Ik heb al geschreven over onze sombere ober, maar zowaar! Gisteravond zijn we er opnieuw want dichtbij en heel goed. Onze ober komt ons al tegemoet en zegt streng: ‘only inside or this small table’. We gaan voor de small table.
Dat valt niet mee. Fles water, wijn, 8 glazen, vier kleine bordjes en alle voorgerechten die standaard ongevraagd op tafel komen. (Eten is betalen). Maar we gaan niet zeuren. Onze man in het zwart rent maar heen en weer op het drukke terras.

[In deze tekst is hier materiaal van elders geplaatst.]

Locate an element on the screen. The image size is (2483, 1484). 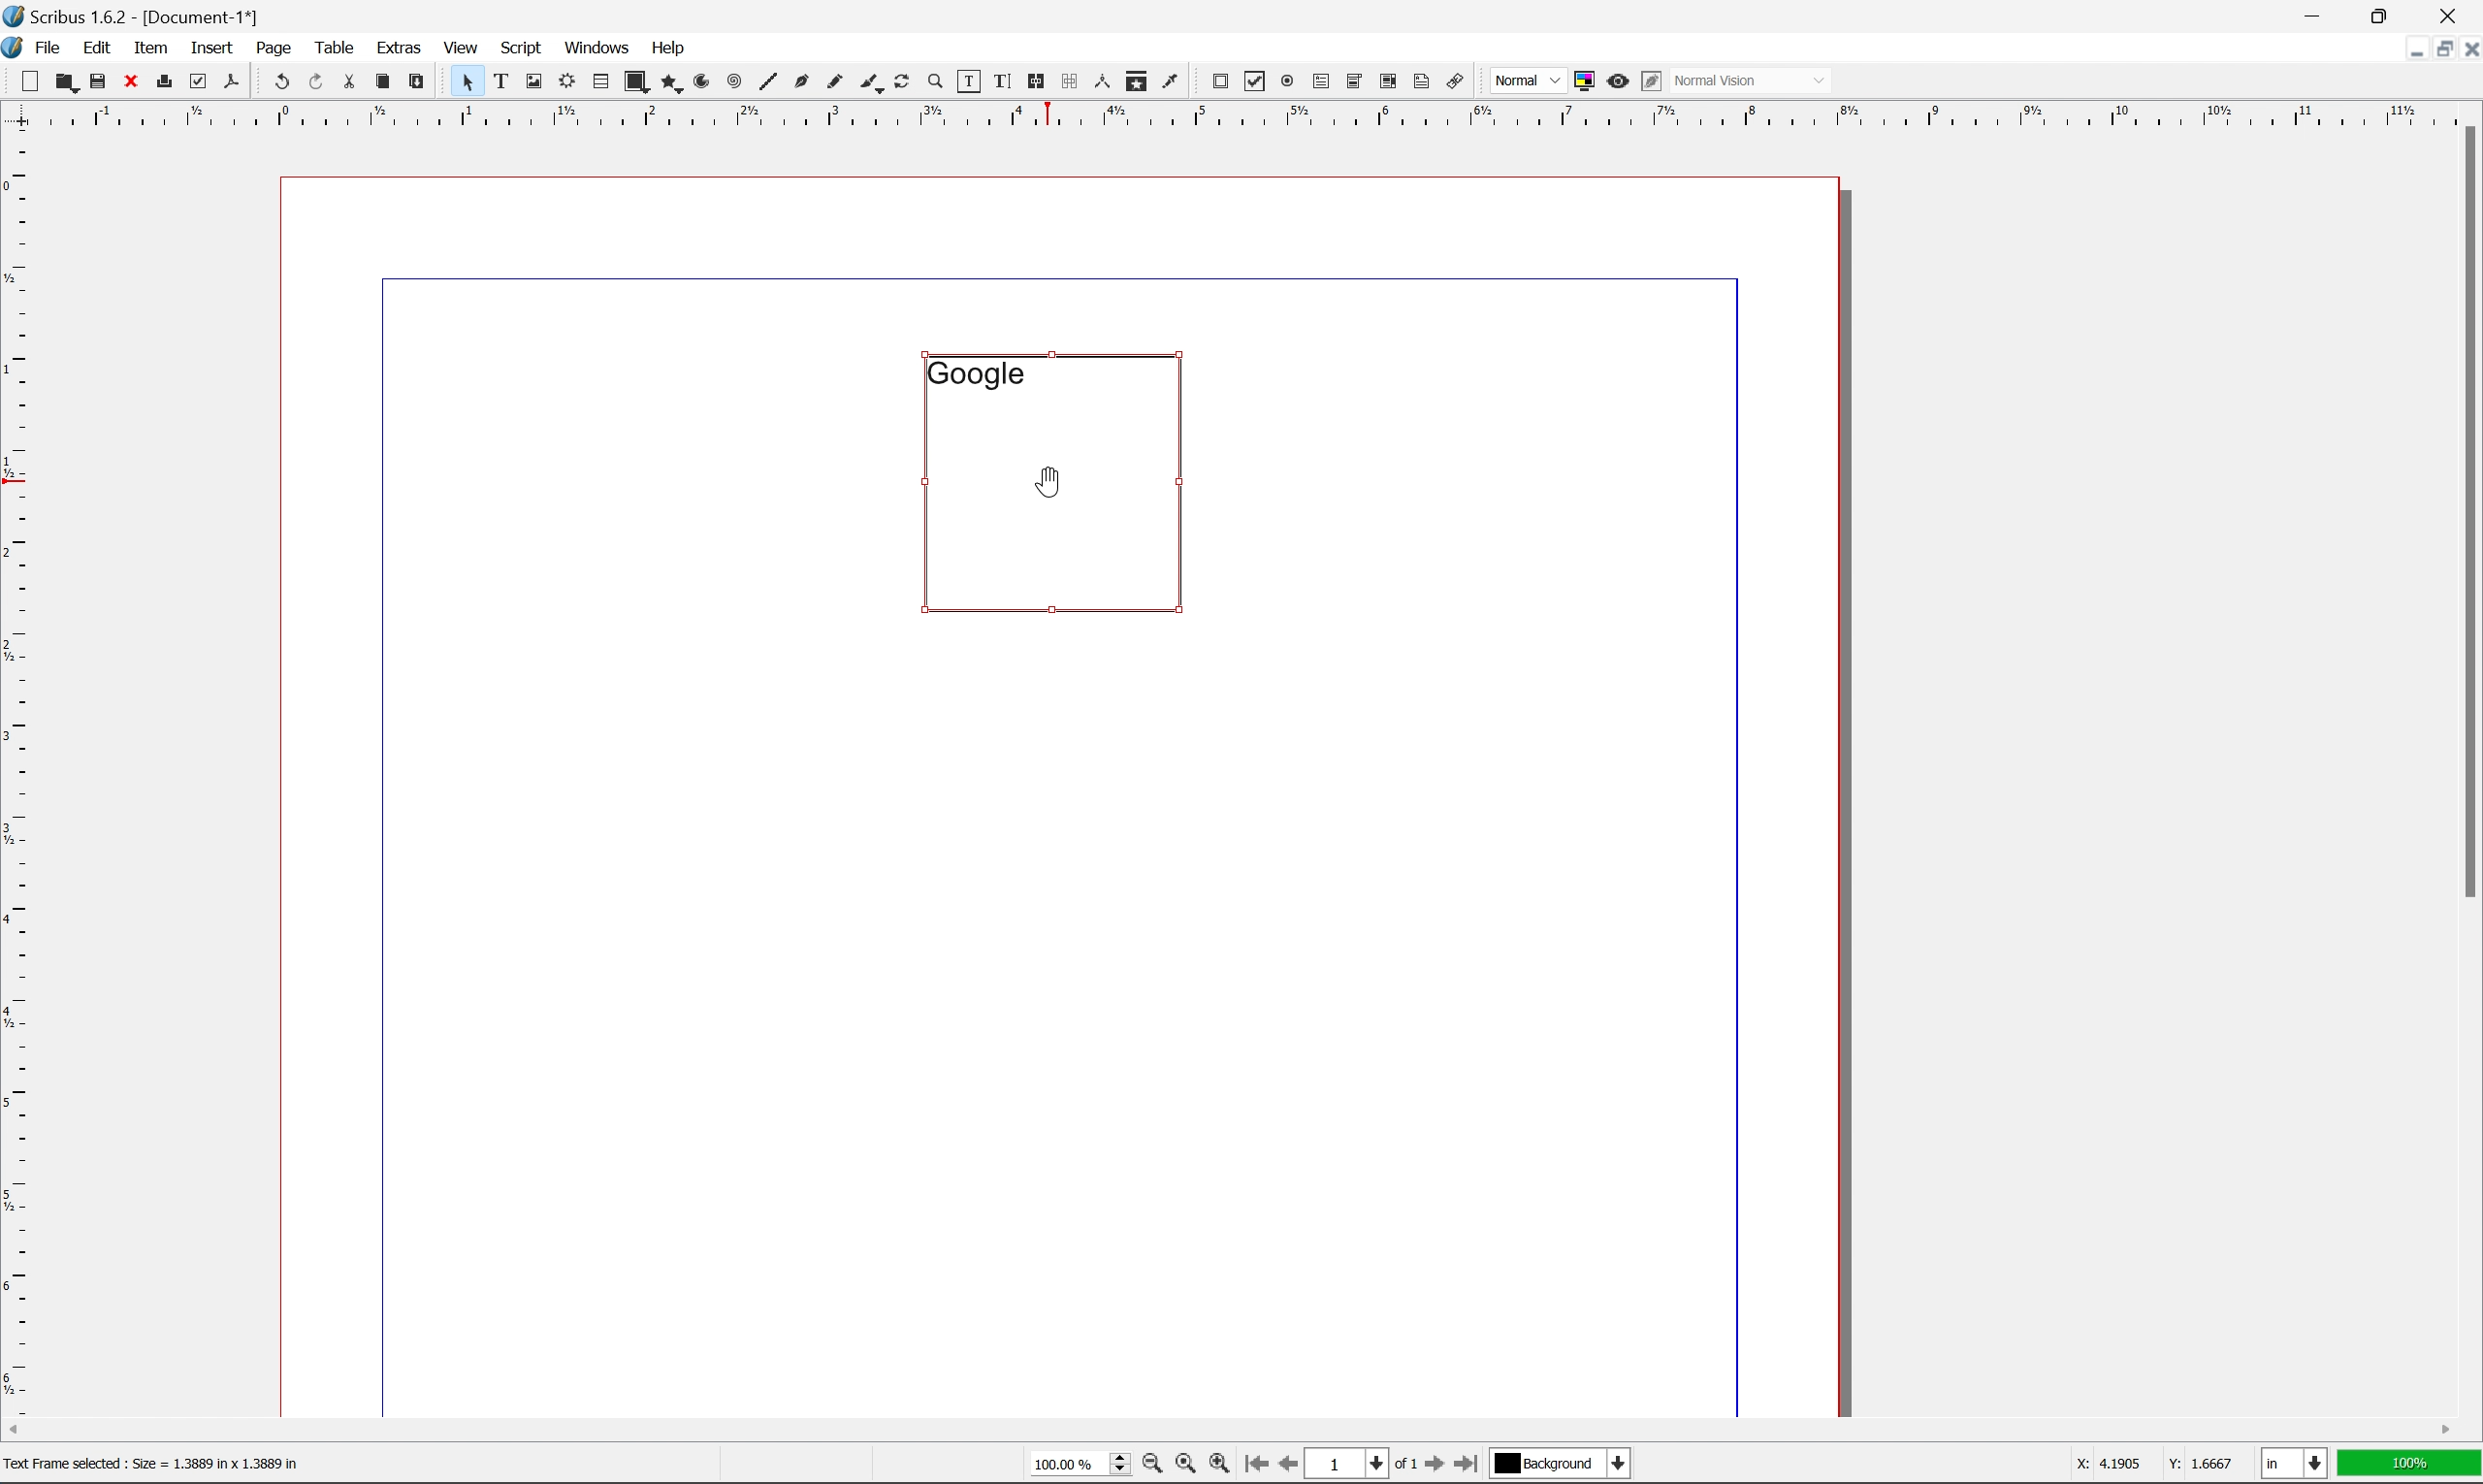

Dan komt er een grote tafel vrij. We zeggen tegen elkaar dat we daar niet om gaan vragen, hij heeft net onze tafel gedekt en we kennen zijn humeur. Maar wonder: hij dekt als een razende de grote tafel en nodigt ons met een handgebaar uit, de schat. We prijzen hem de hemel in en op ‘you’re the best’, verschijnt er een piepklein lachje.
Daarna wordt het alleen maar beter. Zijn stem is laag en brommerig en zwaar, wat niet direct tot vriendelijkheid neigt, maar toch! we horen hem praten.
We hebben nog net niet geknuffeld maar het bonden is begonnen. Ik vertrek niet zonder hug!